→ **Work to complete**
Reproduce the listing lines word for word, starting at the line containing "Given: Open the info about icon" and ending at the line containing "Looking at the", with both of those lines included.

→ **Data**
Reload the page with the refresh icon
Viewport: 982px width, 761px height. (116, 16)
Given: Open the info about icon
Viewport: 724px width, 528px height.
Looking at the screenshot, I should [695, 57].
--
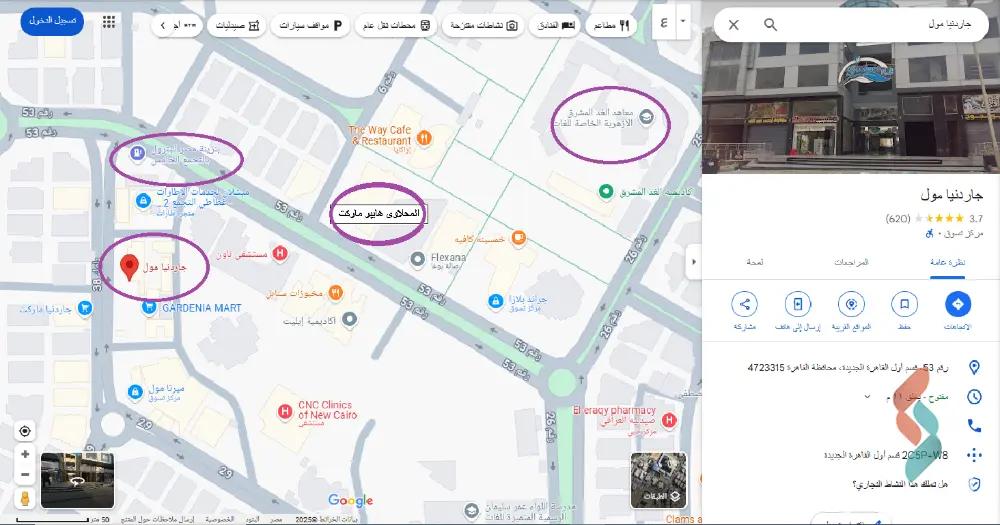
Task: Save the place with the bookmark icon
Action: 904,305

→ **Expected output**
Given: Open the info about icon
Viewport: 724px width, 528px height.
Looking at the screenshot, I should [695, 57].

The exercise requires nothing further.